The Federal Bureau of Investigation (FBI) opened an investigation into this matter based on a referral from the NAACP in the form of an April 2007, article titled “Still Burning,” published in the British newspaper The Guardian.  According to the article, on January 11, 1966, a car occupied by a group of voting-rights advocates crashed on a road near Sidon, Mississippi.

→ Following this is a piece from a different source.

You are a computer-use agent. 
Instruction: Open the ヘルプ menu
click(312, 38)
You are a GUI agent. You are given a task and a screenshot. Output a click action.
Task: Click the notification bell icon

Birdia Keglar and Adlena Hamlett, the African-American victims, died in the crash.  The driver of the car, Grafton Gray (African-American), and the other two passengers, Jessie James Brewer (African-American) and XXXXXXXXX, were injured but survived.  The accident occurred when the car occupied by the victims was struck by another car, driven by Brown Bruce, Jr. (Caucasion); Bruce, Jr. also survived the accident. 

George Lee May 7, 1955

On May 7, 1955, at about 11:45 p.m., Reverend George Lee, an African-American minister active in voter registration drives, was shot and fatally wounded in the face, while driving on Church Street in Belzoni, Mississippi.  As a result of the shooting, the victim crashed his car into the house of neighborhood resident XXXXXXXX.  Following the crash, the victim exited his car, and a taxi that was driving by stopped to assist Lee and transported him to a nearby hospital where, upon arrival, staff determined that he was deceased.  Eyewitnesses on Church Street indicated that the shooters were traveling in a convertible that was initially following the victim’s car and then passed it on the right side and sped away.  The majority of the witnesses stated that they heard two shots, and a few heard three shots.